Lawmakers aren’t the only ones who are reticent to look back. For some people, it is too painful or risky to be asked to extend trust to a system that has ignored or actively betrayed them time and again. When IPNO interviewed Greggie Jones’s brother, he said, “Nobody ever want to talk to us back then. Now they want to have an investigation?” When I asked one source why people were hesitant to talk about the case, he told me, “A lot of people figure, man, I stay away from that. Let old wounds just die out, and wither in the wind, and stay in the wind.”
Hunter was still alive when I first interviewed Jacklean Davis. She was living in New Orleans East, the neighborhood where Jones was killed. We sat on her couch for several hours. She smoked Hat’s Off cigars and recalled growing up with Tyler Perry; she claimed that he based his Madea character on her great-aunt. She talked about the racism she encountered at the NOPD, the political forces that conspired to send her to prison, and the incompetence of her defense attorney. Davis stressed her integrity, her commitment to truth and justice, her inability to live with a guilty conscience. She was adamant that she did nothing wrong in Hunter’s case.
Sometimes, though, there was a note of dissonance in her certitude that the system was right about his guilt and wrong about hers. At one point, she said it meant something that 12 individuals had come to the conclusion that Hunter was guilty. Then, after a pause, she added that juries can be wrong, of course. She, too, had a jury trial.
I was the person who informed Davis that Hunter had died at Angola. I did it in a phone call. Soon after we hung up, Davis called back, sobbing. “It really hit home how life is not perfect. We all make mistakes. To atone for these mistakes, most of us live and get the opportunity to do it, some don’t,” she said. “I can have respect for him. That he fought the good fight.

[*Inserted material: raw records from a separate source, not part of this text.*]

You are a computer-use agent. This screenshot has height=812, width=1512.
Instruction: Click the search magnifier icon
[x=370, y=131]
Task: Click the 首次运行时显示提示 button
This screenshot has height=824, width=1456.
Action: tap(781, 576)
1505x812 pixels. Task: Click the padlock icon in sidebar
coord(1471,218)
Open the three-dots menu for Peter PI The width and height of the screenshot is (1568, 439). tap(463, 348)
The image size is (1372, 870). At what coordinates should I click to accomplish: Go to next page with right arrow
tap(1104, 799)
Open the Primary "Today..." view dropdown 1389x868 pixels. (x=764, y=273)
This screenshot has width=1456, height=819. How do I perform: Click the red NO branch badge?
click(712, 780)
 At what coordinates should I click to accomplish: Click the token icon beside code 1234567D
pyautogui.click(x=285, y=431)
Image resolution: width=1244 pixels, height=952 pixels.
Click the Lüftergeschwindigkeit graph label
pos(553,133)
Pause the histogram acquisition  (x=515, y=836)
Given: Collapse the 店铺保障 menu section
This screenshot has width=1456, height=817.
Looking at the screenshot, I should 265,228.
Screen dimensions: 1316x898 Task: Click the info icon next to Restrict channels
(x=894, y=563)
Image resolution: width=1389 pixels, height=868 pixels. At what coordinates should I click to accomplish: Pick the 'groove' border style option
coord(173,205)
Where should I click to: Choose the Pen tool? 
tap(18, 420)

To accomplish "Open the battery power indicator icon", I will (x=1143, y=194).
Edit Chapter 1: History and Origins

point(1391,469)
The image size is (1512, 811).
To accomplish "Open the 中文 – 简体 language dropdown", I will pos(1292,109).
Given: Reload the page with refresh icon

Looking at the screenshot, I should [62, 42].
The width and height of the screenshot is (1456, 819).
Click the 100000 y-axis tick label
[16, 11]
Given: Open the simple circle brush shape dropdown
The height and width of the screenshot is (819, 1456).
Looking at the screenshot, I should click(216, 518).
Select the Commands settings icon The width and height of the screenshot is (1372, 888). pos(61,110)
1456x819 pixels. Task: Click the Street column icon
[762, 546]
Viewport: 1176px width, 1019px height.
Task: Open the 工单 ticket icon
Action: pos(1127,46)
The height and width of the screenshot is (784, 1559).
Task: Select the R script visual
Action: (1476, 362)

He believed — and I cannot disregard his belief — that he was innocent, and he should not have served the time. And he went to his grave doing this.”
Then, before we ended the conversation, she repeated something that she’d told me before. “I am not hostage to my past,” Davis said. “I’m gonna leave that with you.”
- It can be difficult for prisoners filing their own petitions to convince the courts to take them seriously. In 2008, a court administrator in the New Orleans suburb of Gretna revealed in a suicide note that he was responsible for unilaterally denying petitions filed by prisoners without attorneys. Writs in lower courts are supposed to be reviewed by a three-judge panel; the appeals court had violated that rule in more than 2,500 cases, each of which added a $300 filing fee to its coffers.
- In 2014, IPNO and the DA’s office announced the Conviction Integrity and Accuracy Project, intended to identify unjust trial outcomes and rectify them. IPNO told me that Hunter’s case was referred to the joint project, which ended just one year after its launch. IPNO claimed that the DA’s office didn’t put forward the resources it promised. The DA’s office said the project was axed as part of budget cuts.